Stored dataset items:
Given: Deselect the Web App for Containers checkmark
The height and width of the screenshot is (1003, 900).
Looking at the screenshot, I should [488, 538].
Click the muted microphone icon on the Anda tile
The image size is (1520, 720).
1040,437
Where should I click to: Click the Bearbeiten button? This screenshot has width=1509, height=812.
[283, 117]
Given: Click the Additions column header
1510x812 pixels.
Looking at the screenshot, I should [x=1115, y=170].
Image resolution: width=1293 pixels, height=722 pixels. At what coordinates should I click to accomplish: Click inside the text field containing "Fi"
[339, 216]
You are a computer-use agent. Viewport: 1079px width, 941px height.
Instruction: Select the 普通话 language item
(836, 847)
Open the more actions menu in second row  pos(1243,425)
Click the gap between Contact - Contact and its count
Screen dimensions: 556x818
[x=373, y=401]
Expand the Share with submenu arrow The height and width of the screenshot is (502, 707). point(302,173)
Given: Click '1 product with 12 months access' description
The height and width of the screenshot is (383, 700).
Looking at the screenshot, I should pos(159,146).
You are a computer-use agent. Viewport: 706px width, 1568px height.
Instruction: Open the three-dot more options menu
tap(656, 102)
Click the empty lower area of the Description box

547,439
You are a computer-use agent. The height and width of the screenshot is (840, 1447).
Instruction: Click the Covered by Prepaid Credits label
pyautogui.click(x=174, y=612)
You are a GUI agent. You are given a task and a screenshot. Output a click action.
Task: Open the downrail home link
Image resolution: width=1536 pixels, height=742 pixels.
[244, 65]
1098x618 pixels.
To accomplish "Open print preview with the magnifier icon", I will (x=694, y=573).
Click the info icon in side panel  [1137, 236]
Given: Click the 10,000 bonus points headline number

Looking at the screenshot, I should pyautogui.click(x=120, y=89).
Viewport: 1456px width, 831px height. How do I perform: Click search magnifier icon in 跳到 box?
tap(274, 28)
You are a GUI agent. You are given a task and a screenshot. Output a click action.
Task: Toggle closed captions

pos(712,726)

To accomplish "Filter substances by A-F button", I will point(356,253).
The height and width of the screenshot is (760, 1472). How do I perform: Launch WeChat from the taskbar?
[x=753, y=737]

Work required =>
Could you copy every one of the records above line for line, with nothing changed?

Task response =>
Given: Deselect the Web App for Containers checkmark
The height and width of the screenshot is (1003, 900).
Looking at the screenshot, I should [488, 538].
Click the muted microphone icon on the Anda tile
The image size is (1520, 720).
1040,437
Where should I click to: Click the Bearbeiten button? This screenshot has width=1509, height=812.
[283, 117]
Given: Click the Additions column header
1510x812 pixels.
Looking at the screenshot, I should [x=1115, y=170].
Image resolution: width=1293 pixels, height=722 pixels. At what coordinates should I click to accomplish: Click inside the text field containing "Fi"
[339, 216]
You are a computer-use agent. Viewport: 1079px width, 941px height.
Instruction: Select the 普通话 language item
(836, 847)
Open the more actions menu in second row  pos(1243,425)
Click the gap between Contact - Contact and its count
Screen dimensions: 556x818
[x=373, y=401]
Expand the Share with submenu arrow The height and width of the screenshot is (502, 707). point(302,173)
Given: Click '1 product with 12 months access' description
The height and width of the screenshot is (383, 700).
Looking at the screenshot, I should pos(159,146).
You are a computer-use agent. Viewport: 706px width, 1568px height.
Instruction: Open the three-dot more options menu
tap(656, 102)
Click the empty lower area of the Description box

547,439
You are a computer-use agent. The height and width of the screenshot is (840, 1447).
Instruction: Click the Covered by Prepaid Credits label
pyautogui.click(x=174, y=612)
You are a GUI agent. You are given a task and a screenshot. Output a click action.
Task: Open the downrail home link
Image resolution: width=1536 pixels, height=742 pixels.
[244, 65]
1098x618 pixels.
To accomplish "Open print preview with the magnifier icon", I will (x=694, y=573).
Click the info icon in side panel  [1137, 236]
Given: Click the 10,000 bonus points headline number

Looking at the screenshot, I should pyautogui.click(x=120, y=89).
Viewport: 1456px width, 831px height. How do I perform: Click search magnifier icon in 跳到 box?
tap(274, 28)
You are a GUI agent. You are given a task and a screenshot. Output a click action.
Task: Toggle closed captions

pos(712,726)

To accomplish "Filter substances by A-F button", I will point(356,253).
The height and width of the screenshot is (760, 1472). How do I perform: Launch WeChat from the taskbar?
[x=753, y=737]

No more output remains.